━━━━━ PROVIDED PASSAGE ━━━━━
Keeping mission vision alive and growing A quarterly publication of Mission Data International

Archive for the ‘Mission mobilizing’ Category

Mission Trip Outcomes for Mobilizing Students

Monday, November 20th, 2017

What can we expect from a mission trip?

“I know a guy who took a short-term trip to Senegal. He is now a high school math teacher in Seattle. Though he never went back overseas after that summer trip, he is different.

“He prays for the world and if he hears any news about that part of Africa, he listens a little more closely. If he meets someone from anywhere in West Africa, he strikes up a conversation.”

Writing for Campus Ministry Today, The Traveling Team’s Todd Ahrend suggests a number of ways to improve the impact of our mission teams, including five outcomes to shoot for in the lives of those who go:

  1. Considering long-term service
  2. Being informed about the needs of the global Church and the unreached
  3. Gaining insights from poverty, pain, and injustice
  4. Change in lifestyle back home
  5. Development of personal ministry

“What if we started off designing our trips with these outcomes in mind?” asks Ahrend. “What if we worked with our host teams overseas not only to further their mission, but also to cultivate these goals?”

Ahrend’s article reminds us that while much of the pre-field training offered for long-term missionaries is shaped by desired competencies and outcomes, short-term mission team training and debriefing may fall short in these areas. A Shift in Short Term Missions includes analysis, action points, resource links, and reflection questions you may find helpful in maximizing mission teams.

Meetings, Mergers, and My First Trip to Asia

Monday, November 20th, 2017

By David Armstrong

Missio Nexus Meetings

Each fall, as part of the Standards of Excellence in Short-term Mission (SOE), we have the privilege of planning the short-term mission track for the national mission leaders’ conference hosted by Missio Nexus. Networking with old ministry friends and meeting new short-term mission leaders always rejuvenates me.

This year about 800 mission leaders attended the conference, discussing and learning more about current trends in missions ranging from strategies to nonprofit tax changes. Have you noticed that nothing gets simpler?! It always seems to get more complicated!

Navigating a Merger

After the Missio Nexus meetings, other SOE board members and I met for two days in Dallas. You may remember that SOE recently merged with Delta Ministries, a ministry with a long history of effective mission teams and training.

A merger is no simple thing. It is one thing to merge on paper, and another to actually integrate the pieces. We made great progress in 2017 and 2018 should take us another large step forward in welding the two strong agencies into one. We are already seeing more growth and impact than we expected.
━━━━━ DATA EXTRACT ━━━━━
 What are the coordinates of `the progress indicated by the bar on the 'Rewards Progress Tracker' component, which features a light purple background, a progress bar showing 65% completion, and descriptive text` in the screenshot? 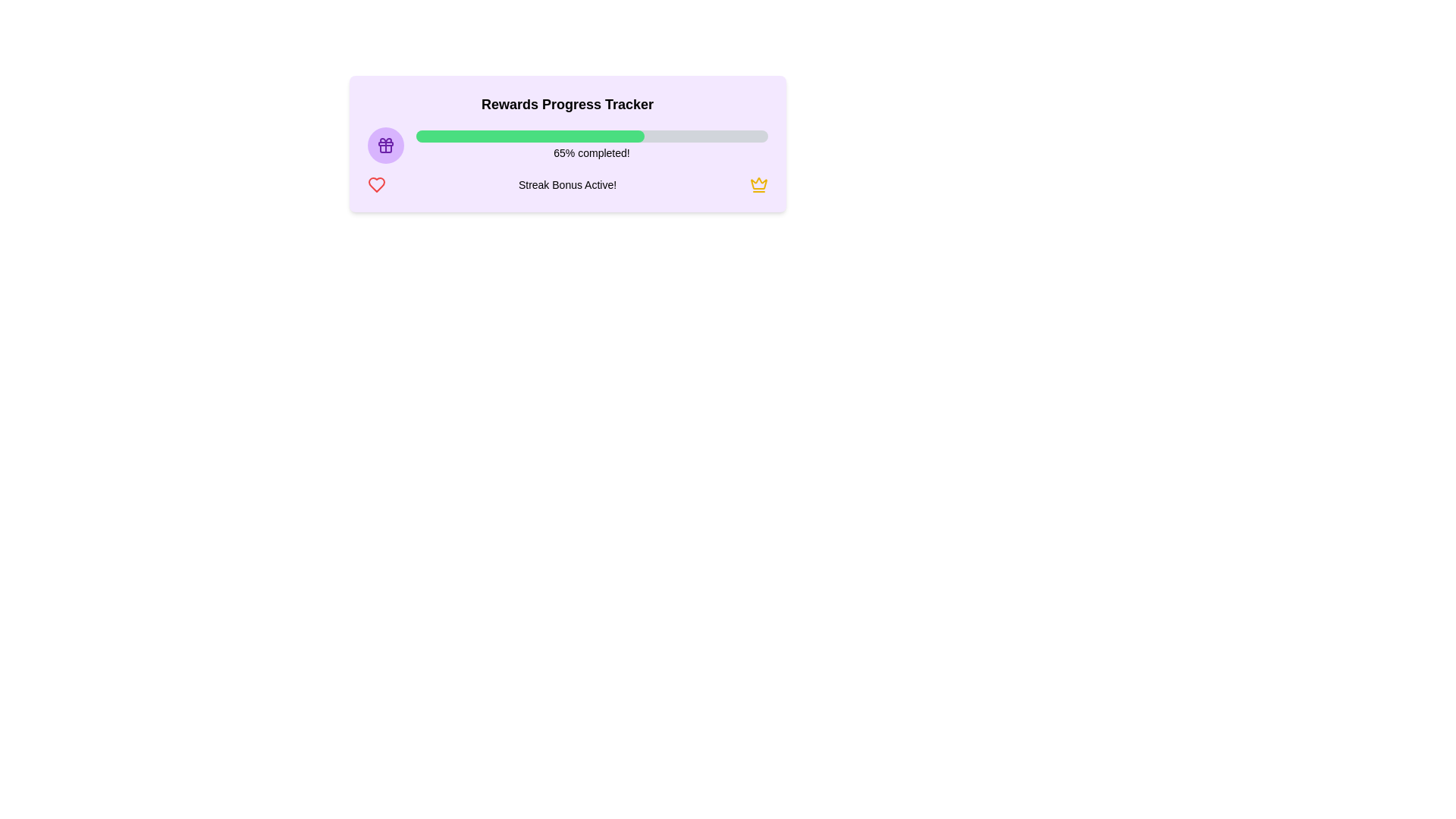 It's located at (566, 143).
━━━━━
◆ TO BE DONE
(1) In the mission newsletter, how many mission leaders attended this year's conference hosted by Missio Nexus?
(2) Repeat the mission newsletter word for word from "By David Armstrong" up to and including "always rejuvenates me.".

◆ PER-TASK ANSWERS
(1) About 800 mission leaders attended.

(2)
By David Armstrong

Missio Nexus Meetings

Each fall, as part of the Standards of Excellence in Short-term Mission (SOE), we have the privilege of planning the short-term mission track for the national mission leaders’ conference hosted by Missio Nexus. Networking with old ministry friends and meeting new short-term mission leaders always rejuvenates me.